Para explicar la estructura del átomo, el físico danés Niels Bohr desarrolló en 1913 una hipótesis conocida como teoría atómica de Bohr, este supuso que los electrones están dispuestos en capas definidas, o niveles cuánticos, a una distancia considerable del núcleo. La disposición de los electrones se denomina configuración electrónica. El número de electrones es igual al número atómico del átomo: el hidrógeno tiene un único electrón orbital, el helio dos y el uranio 92. Las capas electrónicas se superponen de forma regular hasta un máximo de siete, y cada una de ellas puede albergar un determinado número de electrones.

 La primera capa está completa cuando contiene dos electrones, en la segunda caben un máximo de ocho, y las capas sucesivas pueden contener cantidades cada vez mayores. Ningún átomo existente en la naturaleza tiene la séptima capa llena. Los “últimos” electrones, los más externos o los últimos en añadirse a la estructura atómica, determinan el comportamiento químico del átomo. 

Todos los gases inertes o nobles (helio, neón, argón, criptón, xenón y radón) tienen llena su capa electrónica externa. No se combinan químicamente en la naturaleza, aunque los más pesados (argón, criptón, xenón y radón) pueden formar compuestos químicos en el laboratorio. Por otra parte, las capas exteriores de los elementos como litio, sodio o potasio sólo contienen un electrón. 

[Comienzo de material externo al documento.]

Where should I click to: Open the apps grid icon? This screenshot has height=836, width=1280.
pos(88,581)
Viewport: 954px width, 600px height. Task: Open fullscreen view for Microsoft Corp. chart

Estos elementos se combinan con facilidad con otros elementos (transfiriéndoles su electrón más externo) para formar numerosos compuestos químicos. De forma equivalente, a los elementos como el flúor, el cloro o el bromo sólo les falta un electrón para que su capa exterior esté completa. También se combinan con facilidad con otros elementos de los que obtienen electrones.

TEORIA CUANTICA

 Teoría física basada en la utilización del concepto de unidad cuántica para describir las propiedades dinámicas de las partículas subatómicas y las interacciones entre la materia y la radiación. Las bases de la teoría fueron sentadas por el físico alemán Max Planck, que en 1900 postuló que la materia sólo puede emitir o absorber energía en pequeñas unidades discretas llamadas cuantos. Otra contribución fundamental al desarrollo de la teoría fue el principio de incertidumbre, formulado por el físico alemán Werner Heisenberg en 1927, y que afirma que no es posible especificar con exactitud simultáneamente la posición y el momento lineal de una partícula subatómica.

En los siglos XVIII y XIX, la mecánica newtoniana o clásica parecía proporcionar una descripción totalmente precisa de los movimientos de los cuerpos, como por ejemplo el movimiento planetario. Sin embargo, a finales del siglo XIX y principios del XX, ciertos resultados experimentales introdujeron dudas sobre si la teoría newtoniana era completa. Entre las nuevas observaciones figuraban las líneas que aparecen en los espectros luminosos emitidos por gases calentados o sometidos a descargas eléctricas. 

Según el modelo del átomo desarrollado a comienzos del siglo XX por el físico británico nacido en Nueva Zelanda Ernest Rutherford, en el que los electrones cargados negativamente giran en torno a un núcleo positivo, en órbitas dictadas por las leyes del movimiento de Newton, los científicos esperaban que los electrones emitieran luz en una amplia gama de frecuencias, y no en las estrechas bandas de frecuencia que forman las líneas de un espectro.

Otro enigma para los físicos era la coexistencia de dos teorías de la luz: la teoría corpuscular, que explica la luz como una corriente de partículas, y la teoría ondulatoria, que considera la luz como ondas electromagnéticas. Un tercer problema era la ausencia de una base molecular para la termodinámica. En su libro Principios elementales en mecánica estadística (1902), el físico estadounidense J. Willard Gibbs reconocía la imposibilidad de elaborar una teoría de acción molecular que englobara los fenómenos de la termodinámica, la radiación y la electricidad tal como se entendían entonces.